Blog santé : les dernières actualités santé

Dengue : en France métropolitaine aussi

Un premier cas autochtone de dengue a été confirmé en France métropolitaine, a annoncé lundi la direction générale de la santé (DGS), dans un communiqué. Il s'agit d'un cas isolé diagnostiqué vendredi dernier à Nice. Le patient est guéri et en bonne santé, précise-t-elle.

Les Alpes-Maritimes, tout comme d'autres départements du Sud de la France (Var, Bouches-du-Rhône, Corse-du-Sud, Haute-Corse et Alpes-de-Haute-Provence -commune d'Entrevaux-), sont considérés à risque potentiel de transmission de dengue ou du chikungunya, dans la mesure où le vecteur de ces virus, le moustique Aedes albopictus, y a déjà été repéré.

Jusqu'à présent dans ces départements, seuls des cas de dengue et de chikungunya importés ont été signalés. La découverte de ce premier cas autochtone relève par conséquent l'alerte au niveau 2 du plan national anti-dissémination de la dengue en métropole (qui en compte six, de 0 à 5).

Ce plan est coordonné par la DGS et sa mise en oeuvre locale repose, dans ce cas, sur l'Agence régionale de santé (ARS) Provence-Alpes-Côte-d'Azur (Paca), la préfecture des Alpes-Maritimes et les collectivités locales.

Afin de prévenir toute dissémination du virus, les mesures de surveillance épidémiologique et entomologique (c'est-à-dire des populations de moustiques) vont être renforcées. Des actions de démoustication ont également été mises en oeuvre autour de la zone de résidence de la personne atteinte.

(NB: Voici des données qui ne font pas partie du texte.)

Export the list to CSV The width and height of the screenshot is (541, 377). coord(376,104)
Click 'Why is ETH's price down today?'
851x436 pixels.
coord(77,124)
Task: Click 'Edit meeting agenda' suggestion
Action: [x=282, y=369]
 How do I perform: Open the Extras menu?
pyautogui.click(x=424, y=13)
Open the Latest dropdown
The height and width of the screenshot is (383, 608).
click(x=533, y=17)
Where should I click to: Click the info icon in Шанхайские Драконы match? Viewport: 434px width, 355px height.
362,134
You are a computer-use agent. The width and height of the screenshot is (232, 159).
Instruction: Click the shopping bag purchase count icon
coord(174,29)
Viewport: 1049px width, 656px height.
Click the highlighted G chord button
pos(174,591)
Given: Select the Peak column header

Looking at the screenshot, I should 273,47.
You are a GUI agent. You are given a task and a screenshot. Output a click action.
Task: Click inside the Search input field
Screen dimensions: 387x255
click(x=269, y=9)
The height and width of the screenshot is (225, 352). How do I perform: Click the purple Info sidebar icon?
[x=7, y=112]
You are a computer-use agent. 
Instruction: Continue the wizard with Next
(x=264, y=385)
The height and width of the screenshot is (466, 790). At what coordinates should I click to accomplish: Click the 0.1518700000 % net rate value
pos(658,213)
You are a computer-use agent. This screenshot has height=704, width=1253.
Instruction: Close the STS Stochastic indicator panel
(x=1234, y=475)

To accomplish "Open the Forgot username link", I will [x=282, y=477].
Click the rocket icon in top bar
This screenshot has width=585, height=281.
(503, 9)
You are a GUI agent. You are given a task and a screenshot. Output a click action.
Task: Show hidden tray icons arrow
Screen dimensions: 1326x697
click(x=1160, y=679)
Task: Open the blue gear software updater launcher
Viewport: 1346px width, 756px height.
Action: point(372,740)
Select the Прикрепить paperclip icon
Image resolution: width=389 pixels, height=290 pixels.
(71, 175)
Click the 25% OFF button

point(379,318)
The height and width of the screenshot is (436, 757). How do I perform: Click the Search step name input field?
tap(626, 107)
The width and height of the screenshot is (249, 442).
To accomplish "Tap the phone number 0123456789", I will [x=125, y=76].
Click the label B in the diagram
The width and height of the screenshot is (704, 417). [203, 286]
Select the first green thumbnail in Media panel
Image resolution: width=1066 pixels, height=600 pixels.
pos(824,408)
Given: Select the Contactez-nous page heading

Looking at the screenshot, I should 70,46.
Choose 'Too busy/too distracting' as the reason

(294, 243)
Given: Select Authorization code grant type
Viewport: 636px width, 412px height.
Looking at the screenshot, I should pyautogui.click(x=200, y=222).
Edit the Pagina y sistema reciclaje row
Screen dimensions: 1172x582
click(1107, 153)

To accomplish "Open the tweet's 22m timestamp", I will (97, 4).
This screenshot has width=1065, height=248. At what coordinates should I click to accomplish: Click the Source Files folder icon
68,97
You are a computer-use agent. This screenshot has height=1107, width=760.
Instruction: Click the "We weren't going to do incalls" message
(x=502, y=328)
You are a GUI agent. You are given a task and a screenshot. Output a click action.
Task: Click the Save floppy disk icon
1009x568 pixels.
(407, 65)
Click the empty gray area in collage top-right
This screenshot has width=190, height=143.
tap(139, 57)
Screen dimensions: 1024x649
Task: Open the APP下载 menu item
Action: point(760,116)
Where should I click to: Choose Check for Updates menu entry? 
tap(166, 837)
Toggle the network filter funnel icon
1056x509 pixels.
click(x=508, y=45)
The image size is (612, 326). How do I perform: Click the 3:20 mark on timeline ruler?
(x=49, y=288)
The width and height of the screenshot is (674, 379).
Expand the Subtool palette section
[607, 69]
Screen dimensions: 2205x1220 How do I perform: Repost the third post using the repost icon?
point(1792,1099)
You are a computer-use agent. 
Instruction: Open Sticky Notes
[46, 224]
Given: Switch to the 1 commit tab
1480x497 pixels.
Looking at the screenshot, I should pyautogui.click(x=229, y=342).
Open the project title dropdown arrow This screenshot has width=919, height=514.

"Le risque de développement d'une épidémie est considéré comme limité mais ne peut être exclu, en raison de la présence importante du moustique tigre au niveau local", commente la DGS. Le ministère chargé de la santé en appelle donc à la mobilisation individuelle et communautaire et demande aux personnes résidant à Nice et aux alentours d'adopter un certain nombre de mesures visant à prévenir toute dissémination du virus.

Il s'agit de détruire les larves ainsi que les gîtes potentiels de reproduction des moustiques autour et dans l'habitat (en supprimant les soucoupes sous les pots de fleurs et en vidant au moins une fois par semaine tous les récipients contenant de l'eau stagnante: vase, détritus, gouttières...).

La seconde mesure est de se protéger des piqûres de moustiques en portant des vêtements longs, en utilisant des répulsifs cutanés (tout en respectant les précautions d'emploi, en particulier chez l'enfant et la femme enceinte), ainsi que des moustiquaires de berceau chez le nouveau-né et le nourrisson.